And again, sure to open a whole hornets nest, but I'd consider the GC essential parity hardware to PS2 as well. And N64 I considered superior to PS1 only on paper.
But I'd agree, prior to Wii, Nintendo did always have competitive hi-tech hardware of course, if not necessarily the best.
Mortal combat? donkey kong? there was quite a big difference.
In fact n64 is (alot) more powerfull than psx. But it was kind of a bitch to program for because of the very small texture memory (thats why n64 look so blurry) and you need to use mircocode to really get the best out of the system but n64 regulary pushed alot more poly's than psx could ever handle.
The same goes for the GC, its alot closer to xbox than it is to ps2. Just look at RE4 on both consoles and see the difference.
I dont think this is really a matter of opinion because it are all facts.
Mortal combat? donkey kong? there was quite a big difference.
In fact n64 is (alot) more powerfull than psx.
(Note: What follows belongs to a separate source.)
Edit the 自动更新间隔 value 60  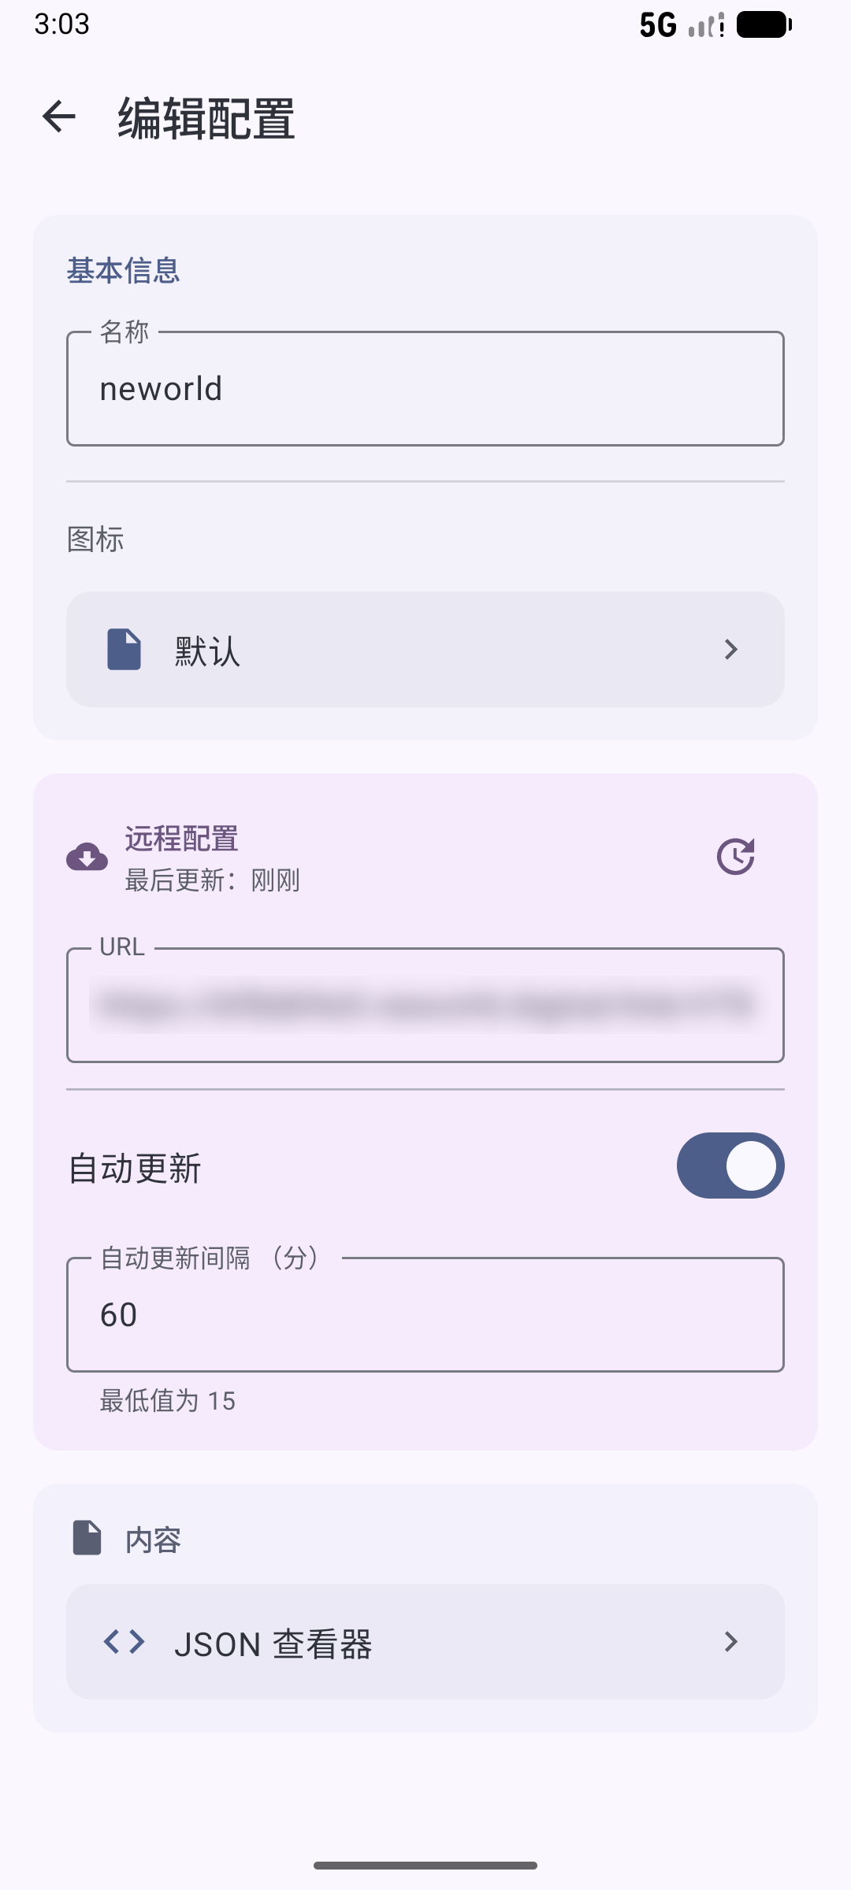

But it was kind of a bitch to program for because of the very small texture memory (thats why n64 look so blurry) and you need to use mircocode to really get the best out of the system but n64 regulary pushed alot more poly's than psx could ever handle.
The same goes for the GC, its alot closer to xbox than it is to ps2. Just look at RE4 on both consoles and see the difference.
I dont think this is really a matter of opinion because it are all facts.
not only that, but i think nintendo recognised that if there was a time to change course, now is that time. the installed base of HD displays isn't large enough to impact them yet, and if they can produce an image that looks good enough (however you want to define "good enough") on SDTV/EDTV now is the last chance they are going to get. next generation will have to be HD all the way.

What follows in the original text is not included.